Saved entries

Start of Block

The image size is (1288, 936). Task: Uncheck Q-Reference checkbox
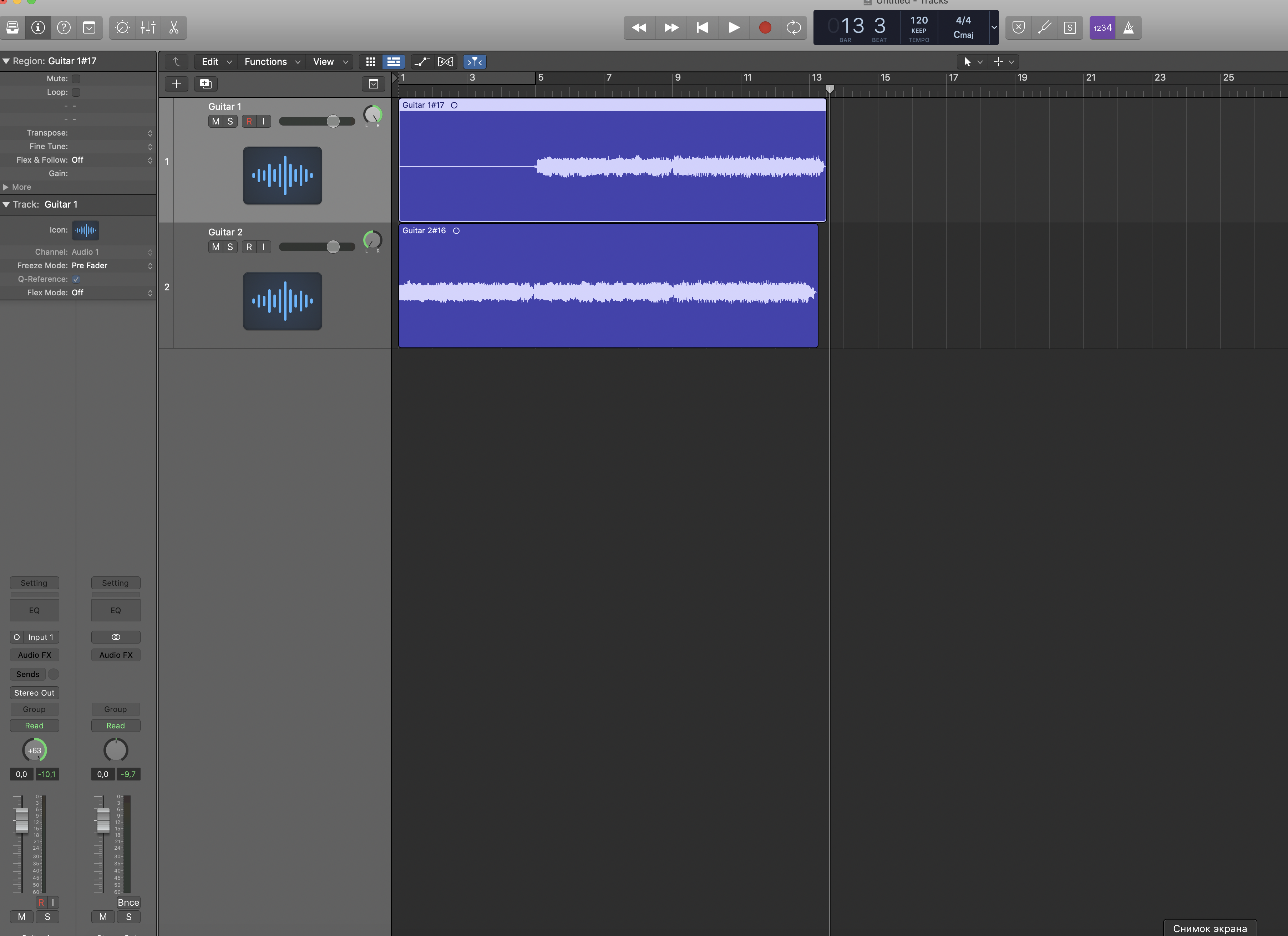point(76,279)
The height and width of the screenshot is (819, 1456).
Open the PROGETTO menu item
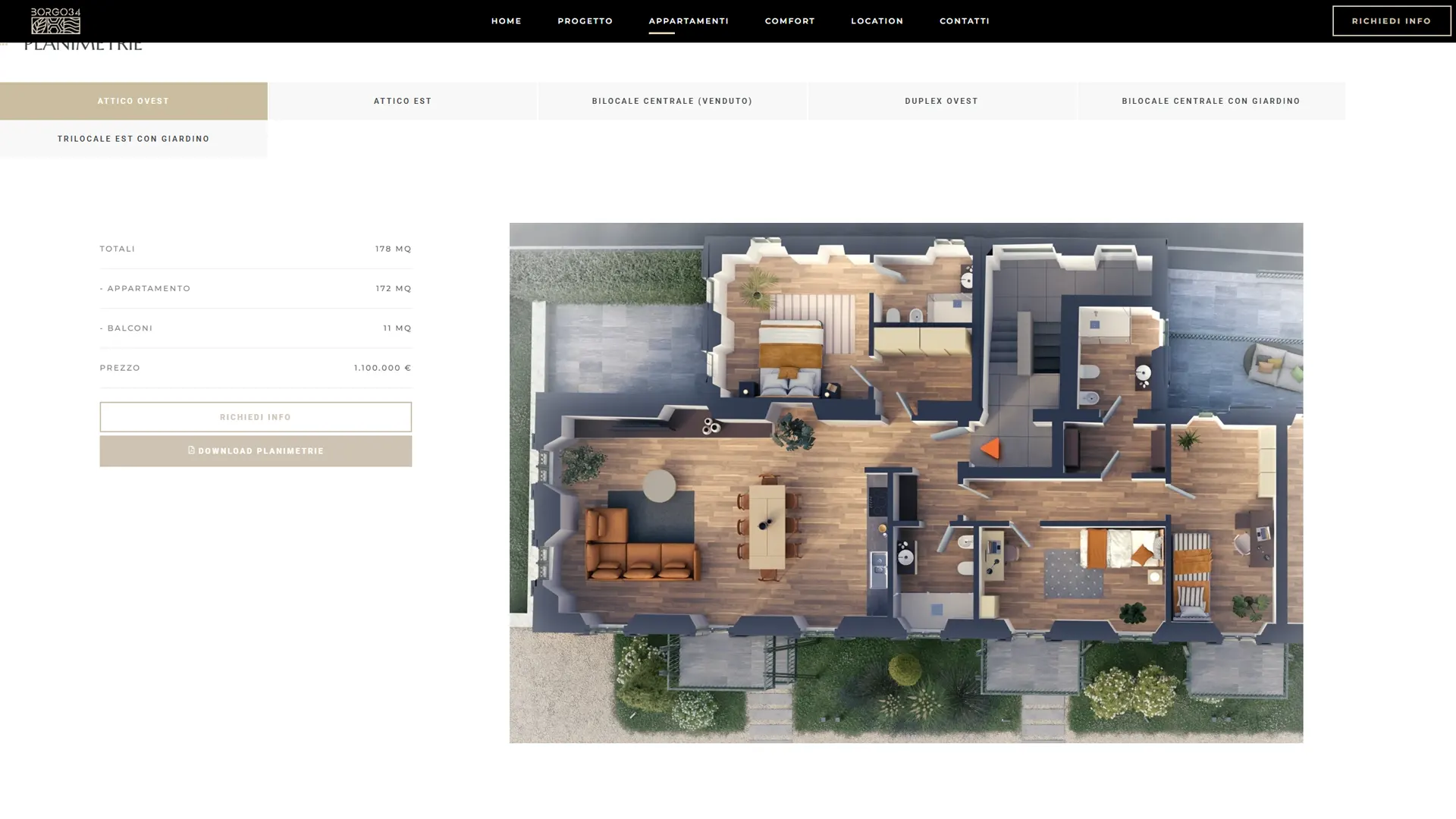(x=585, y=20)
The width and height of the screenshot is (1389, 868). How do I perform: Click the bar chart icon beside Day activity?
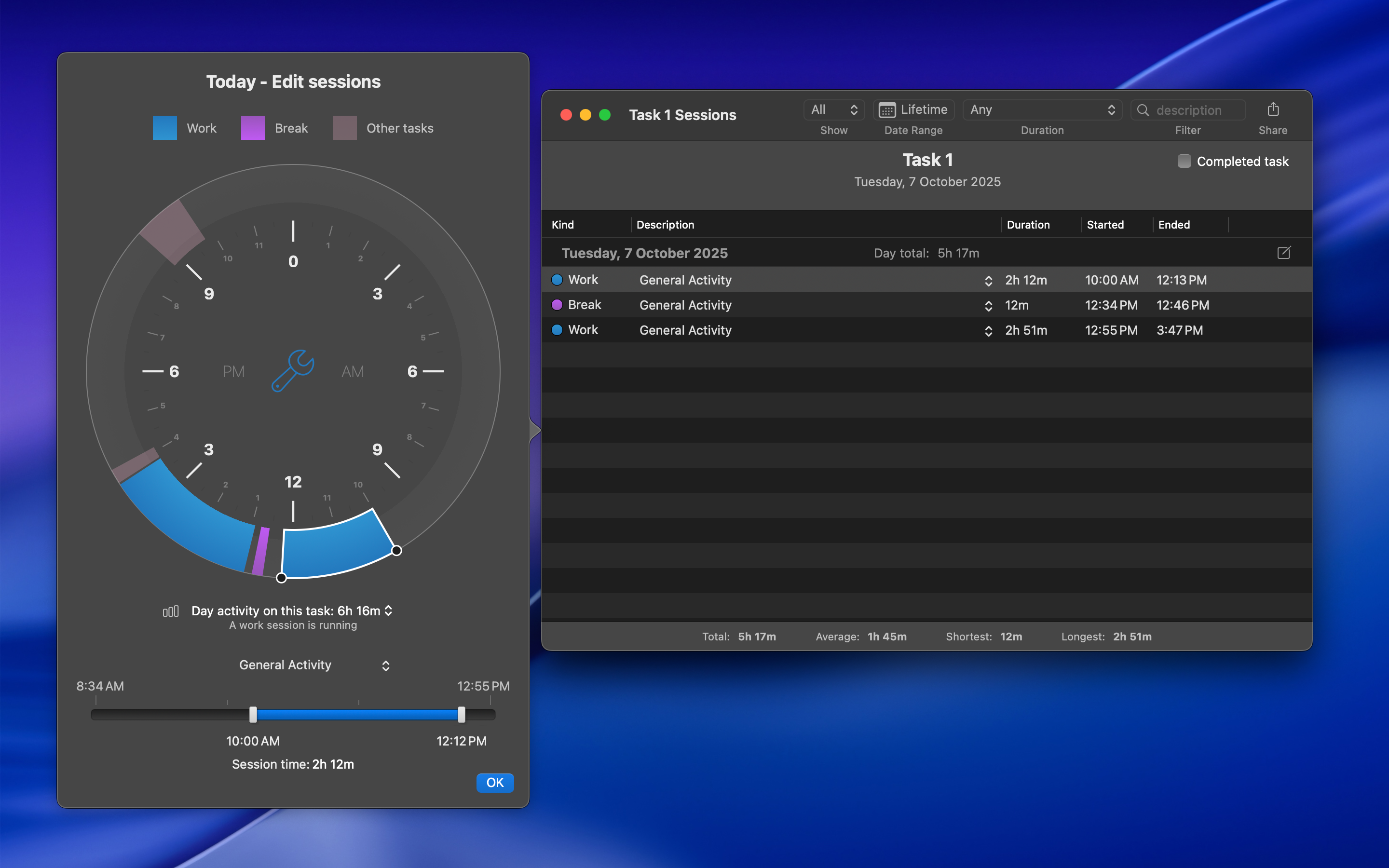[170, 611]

End of Block

▶ [EXERCISE DIRECTIONS]: Starting with the line that holds "The width and", return each line exactly through the final line of the entries above; pictures are not part of the output.

▶ [ANSWER TO THIS PROBLEM]:
The width and height of the screenshot is (1389, 868). How do I perform: Click the bar chart icon beside Day activity?
[170, 611]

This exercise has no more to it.